BEAVERTON, Ore. — Dylan McCaffrey is rated as one of the best high school quarterbacks in America, and he’s committed to play for the program with the most victories in the history of college football.
Beyond being tasked with helping a school steeped in tradition like Michigan return to a level of dominance its millions of fans have craved for a long time, McCaffrey has plenty of pressure to live up to in his own household. While other 5-star recruits spend much of their high school careers being celebrated and lionized by everyone around them, McCaffrey has dealt with his share of, well, humility.
“I’ve had plenty of girls who would be talking to me and be like, ‘Hey’ and I’d be like, ‘wow that’s a cute girl … ‘Hey’ and then they say ‘Hey, can you introduce me to your brother?’” McCaffrey said. “Then I’m like, ‘Ah, I see. No, I’m sorry.’ That’s probably the weirdest thing I’ve [dealt with].”
McCaffery’s older brother is Christian McCaffrey, the Stanford running back who produced a Reggie Bush-esque season en route to being a Heisman Trophy finalist in 2015. Dylan McCaffrey wants his own path, his own route to potential football stardom. His response about his brother trying to recruit him to Stanford — “He knows me and he knows that would have been tough to be Christian’s little brother for another four years” — is a pretty good expression of that.
Part of McCaffrey’s story is being written this week at The Opening, the premier summer football camp in the nation held at Nike’s world headquarters. Not only does he have a chance to showcase his immense talent in front of more than 160 of the top players in the nation, but he also has the opportunity to be Michigan’s de facto recruiting coordinator with a wealth of elite talent around him.

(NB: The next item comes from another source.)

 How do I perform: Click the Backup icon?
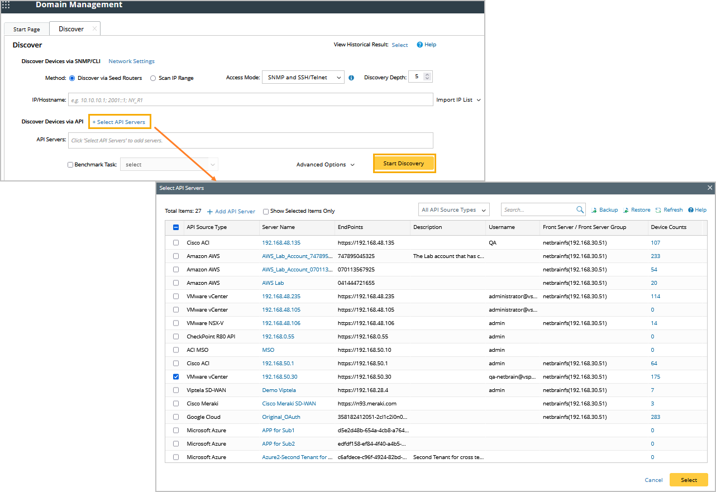point(594,210)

One of the players McCaffrey was eager to talk to about joining him in Ann Arbor had already bought in. Offensive lineman Kai-Leon Herbert from American Heritage (Fort Lauderdale, Fla.) committed to Michigan on Wednesday.
Two other players are two of the best pass catchers in the nation. And McCaffrey has already guaranteed he will get some extra time to hang out with them.
Donovan Peoples-Jones from Cass Technical (Detroit) is the No. 1-ranked wide receiver in the country. Nico Collins of Clay-Chalkville (Pinson, Ala.) is among the top 10 wideouts who, like Peoples-Jones, remains uncommitted. Each quarterback at The Opening has the ability to draft two players to his 7-on-7 team for the weekend, and those two players were McCaffrey’s picks.
“Definitely Donovan Peoples-Jones,” McCaffrey said of who was on his wish list to help sway towards Michigan this week. “I know he’s a big name around here and he’s definitely a big name in Michigan. I think he’s one of our huge targets that we are trying to get. I was excited to see him on our roster here.
“Nico is awesome. Obviously I really want him to come to Michigan, but he’s a great dude and I want him to go where he thinks is a fit. We’ve built a good relationship, and I think he fits at Michigan. I would love to spend four years with him in the future. I’d love to throw to him. He’s such a good target and such a good guy. I think he’d really fit there just from hanging around with him.”
Once McCaffrey leaves Oregon, the next step in his journey will be his senior season at Valor Christian (Littleton, Colo.) and preparing to play for Jim Harbaugh at Michigan. Harbaugh’s resume, both as an NFL quarterback and now extremely successful college and NFL coach, add another layer of pressure for McCaffrey.
Harbaugh chose him to help lead a renaissance in Ann Arbor. If it happens, it will all be part of Michigan quarterback Dylan McCaffrey’s personal story, the kid who is much more than the younger brother of a Heisman Trophy contender or the son of a former NFL receiver (Ed McCaffrey) or the grandson of an Olympic silver medalist and Sports Illustrated cover subject (Dave Sime).
“It’s an honor,” McCaffrey said to be recruited by Harbaugh. “For him to even just mention my name is so great but to be coached by him for the next four years, man, I completely trust him and Coach [Jedd] Fisch with what they tell me. I think that was one of the biggest parts of making my college decision was I trust them to get me to the right place.”